■ REQUISITOS DA TAREFA ■
Continue as resenhas dos livros A Travessia e A Cabana a partir da última frase apresentada.

■ TRECHO SELECIONADO ■
-*-*-
Nessa tentativa de mudança para melhor ele encontra pessoas que vão lhe mostrar um jeito simples de ver a vida e que podem lhe ajudar a aproveitar a chance para fazer algo de bom a qual lhe foi proposto em uma segunda oportunidade: curar alguém. Apesar de ser uma obra de ficção o enredo mostra a volta por cima do protagonista, e do seu desejo de mudança. outrora ateu, agora ele passa a buscar Deus para lhe ajudar a atravessar o novo momento e conduzir sua alma para um novo caminho. "O que importava naquele momento para Tony era simplesmente estar ali, dentro daquele relacionamento com os dois. Êxtase e tranquilidade permeavam sua alma, uma esperança serena e uma expectativa sem rédeas envolvidas em um manto de paz", página 194.

Embora A Cabana traga um enredo mais interessante e também por ser a obra que assinala o meu primeiro contato com o autor, A Travessia é também uma boa sugestão de leitura, e permite uma avaliação da proximidade e do relacionamento com Deus, além de uma reflexão acerca do nosso papel enquanto seres humanos, sobre erros e acertos e do que podemos fazer pelo outro.

Texto e foto: Analítica


A Cabana (William P. Young)

 


"A grande tristeza havia baixado como uma nuvem, e em graus diferentes cobria  todos os que tinham conhecido Missy", página 58. A Cabana é um convite à reflexão sobre o papel que estamos desempenhando neste mundo. É o tipo de livro que você lê e se surpreende por encontrar direcionamentos que estão bem mais próximos do que imaginamos. Uma proposta de mudança de vida e respostas à indagações tão presentes no nosso cotidiano. Não é por acaso que a obra se tornou um fenômeno de público com mais de dois milhões de exemplares vendidos.
-*-*-
■ LINHAS DE DADOS ■
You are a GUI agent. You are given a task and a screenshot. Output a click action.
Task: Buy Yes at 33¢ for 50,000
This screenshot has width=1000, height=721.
-*-*-
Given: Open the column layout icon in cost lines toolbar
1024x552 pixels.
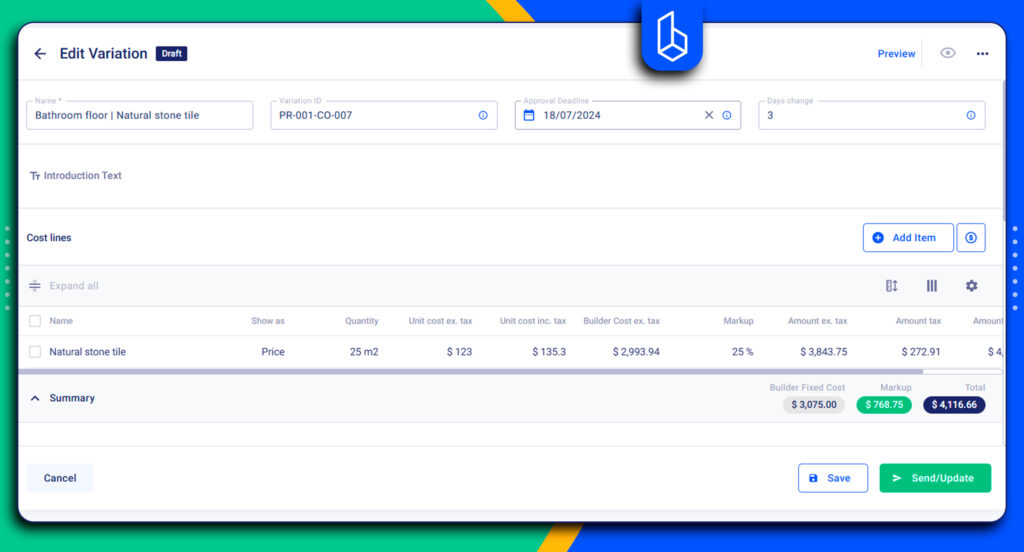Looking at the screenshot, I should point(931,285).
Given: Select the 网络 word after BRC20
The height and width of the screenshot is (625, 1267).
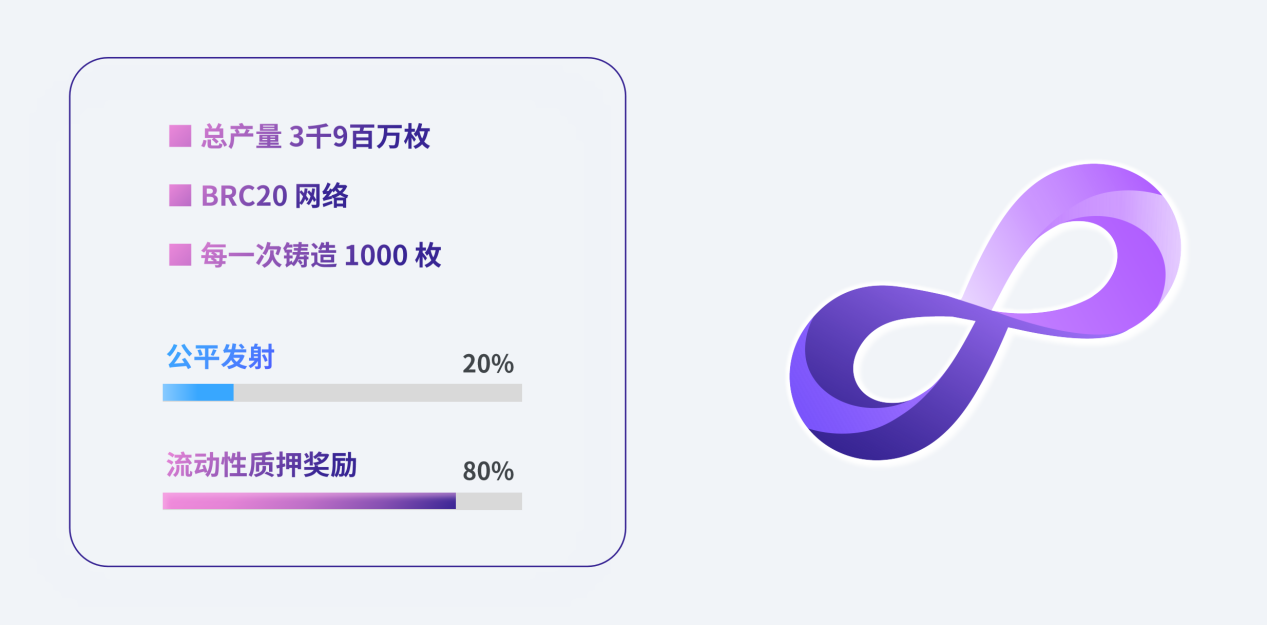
-*-*-
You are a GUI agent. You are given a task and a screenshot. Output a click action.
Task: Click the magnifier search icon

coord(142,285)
-*-*-
■ RESPOSTA DO EXERCÍCIO ■
O enredo traz a história de Mackenzie Allen Phillips, um homem que se tornou amargurado pela perda de sua filha caçula Missy. Ela tinha seis anos  quando foi sequestrada e brutalmente assassinada durante um acampamento de fim de semana com a família. "Como em todas as outras situações, o matador não deixara nenhuma pista que pudesse ser seguida, só o broche. Era como se estivesse lidando com um fantasma", página 57.  

Mack sempre se refere ao episódio como a 'Grande tristeza'. Após quatro anos,  ele tem a oportunidade de voltar à cabana, onde tudo aconteceu, para viver um grande momento: um encontro com Deus. "Mackenzie, já faz um tempo. Senti sua falta. Estarei na cabana no fim de semana que vem, se você quiser me encontrar, Papai", página 19. Em conversa com Deus, Jesus e o Espírito Santo, Mack tem a chance de aprender grandes lições na tentativa de crescimento espiritual. "A saída é voltar-se para mim (...)  Os homens por sua vez, acham muito difícil dar as costas para as obras de suas mãos, para sua busca de poder, segurança e importância. Também acham difícil retornar para mim", página 134.

Em certos momentos, o autor também faz alusão à narrativa bíblica para fundamentar alguns trechos do enredo, a exemplo da passagem mencionada em Mateus 14, em que Jesus caminha sobre a água com o discípulo Pedro. "Seus sapatos ficaram molhados no mesmo instante, mas a água não subiu nem mesmo até os tornozelos. O lago ainda se movia ao seu redor e ele quase perdeu o equilíbrio por causa disso. Era estranho. Olhando para baixo, era como que seus pés estavam sobre algo sólido, mas invisível. Virou-se e viu Jesus ao seu lado segurando os sapatos e as meias numa das mãos e sorrindo", página 130.

O crescimento de Mack se dá no decorrer das experiências que lhe são permitidas, a exemplo da oportunidade que ele tem de ser juiz, da aula de voo e de fazer escolhas. "A medida que você cresce no relacionamento comigo, o que fizer simplesmente refletirá quem você realmente é", página 135. Aos poucos Mack vai também se libertando do sentimento de culpa que ainda sente em torno da morte da filha. "Só você em todo o universo acredita que tem alguma culpa (...) talvez seja hora de abandonar essa mentira. E mesmo que fosse culpado, o amor dela é muito mais forte do que a sua falha jamais poderia ser", página 155. O ponto alto da narrativa é quando é proposto ao personagem o perdão ao assassino da filha e o compromisso com o amor a Deus e ao próximo. "Lembre-se, as pessoas que me conhecem são aquelas que estão livres para viver e amar sem qualquer compromisso", página 168.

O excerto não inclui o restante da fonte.